Dissertando sobre o Não-dito

Coloquei-me certa vez a pensar nas tantas coisas engolidas, empurradas garganta a baixo que, por algum motivo de força maior não são debulhadas.

Diariamente engolimos sapos homéricos que indigestamente nos ataca as paredes estomacais.

Tantas coisas lindas ou não que ficam entaladas na traquéia e que para viver harmoniosamente na mentira mastiga-se melhor e engole-se.

Como diria Cazuza, somos canibais de nós mesmo, uma vez que nos dispomos a anular-nos na condição de falantes pelos cotovelos. Se Fulano fala demais com certeza não seria ele a sofrer de gastrite nervosa.

Fica então o dito pelo não-dito. Trezentas e cinqüenta e oito frases diárias são mastigadas, engolidas e não digertidas, apenas caladas, emudecidas e veladas pela vontade de abrir a boca e vomita-las.

Sendo assim, concluo que a vontade de falar fica só na vontade todos os dias. A vontade de olhar nos olhos e explicitar felicidade ou ódio guardamos na garganta para mais tarde se confundir com o suco gástrico.

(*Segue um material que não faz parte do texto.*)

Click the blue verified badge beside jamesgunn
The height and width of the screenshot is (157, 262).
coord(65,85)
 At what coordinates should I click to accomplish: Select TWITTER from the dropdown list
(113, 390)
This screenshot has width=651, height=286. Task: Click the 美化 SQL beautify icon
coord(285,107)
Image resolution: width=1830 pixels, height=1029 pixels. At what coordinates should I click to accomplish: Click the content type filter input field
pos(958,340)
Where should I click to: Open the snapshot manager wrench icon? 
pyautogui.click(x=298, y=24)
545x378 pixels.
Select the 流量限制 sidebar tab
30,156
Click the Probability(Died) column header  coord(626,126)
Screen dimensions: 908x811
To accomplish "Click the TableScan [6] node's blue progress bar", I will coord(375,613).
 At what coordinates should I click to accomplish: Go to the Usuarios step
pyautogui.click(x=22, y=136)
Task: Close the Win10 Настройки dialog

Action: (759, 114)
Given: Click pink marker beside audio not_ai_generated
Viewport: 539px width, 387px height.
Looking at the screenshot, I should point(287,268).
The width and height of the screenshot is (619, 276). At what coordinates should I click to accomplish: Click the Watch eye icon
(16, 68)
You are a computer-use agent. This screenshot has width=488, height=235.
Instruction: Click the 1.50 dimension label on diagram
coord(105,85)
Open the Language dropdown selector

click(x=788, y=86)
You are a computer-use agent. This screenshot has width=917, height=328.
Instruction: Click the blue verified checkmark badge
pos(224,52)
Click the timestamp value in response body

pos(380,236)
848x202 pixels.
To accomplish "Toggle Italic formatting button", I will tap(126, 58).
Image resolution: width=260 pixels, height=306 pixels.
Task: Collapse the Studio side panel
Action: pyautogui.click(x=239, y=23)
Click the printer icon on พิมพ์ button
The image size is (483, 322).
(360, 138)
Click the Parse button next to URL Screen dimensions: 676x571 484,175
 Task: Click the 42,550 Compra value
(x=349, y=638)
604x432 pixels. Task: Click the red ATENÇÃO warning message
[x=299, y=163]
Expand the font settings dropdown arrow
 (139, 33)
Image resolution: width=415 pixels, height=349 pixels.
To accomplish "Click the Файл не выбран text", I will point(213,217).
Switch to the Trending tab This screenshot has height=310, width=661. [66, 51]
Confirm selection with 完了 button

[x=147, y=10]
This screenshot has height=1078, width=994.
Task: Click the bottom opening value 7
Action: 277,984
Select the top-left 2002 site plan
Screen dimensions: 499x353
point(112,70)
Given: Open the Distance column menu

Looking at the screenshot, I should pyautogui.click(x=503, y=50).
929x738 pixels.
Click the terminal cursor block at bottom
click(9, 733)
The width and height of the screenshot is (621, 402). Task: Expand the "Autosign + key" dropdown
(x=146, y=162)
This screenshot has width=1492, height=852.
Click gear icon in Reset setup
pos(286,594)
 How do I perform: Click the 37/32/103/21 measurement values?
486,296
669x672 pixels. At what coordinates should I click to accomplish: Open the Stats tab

E enquanto isso, esfriamos os sentimentos calando a própria voz, confundimos as dores de estomago crônicas com as dores no peito por não ter falado.

Implorando para ser ouvida a voz de dentro nos expressando com os olhos quando fosse cabível uma única palavra, vamos esfriando mais e mais o coração que agora cabe entre os dedos.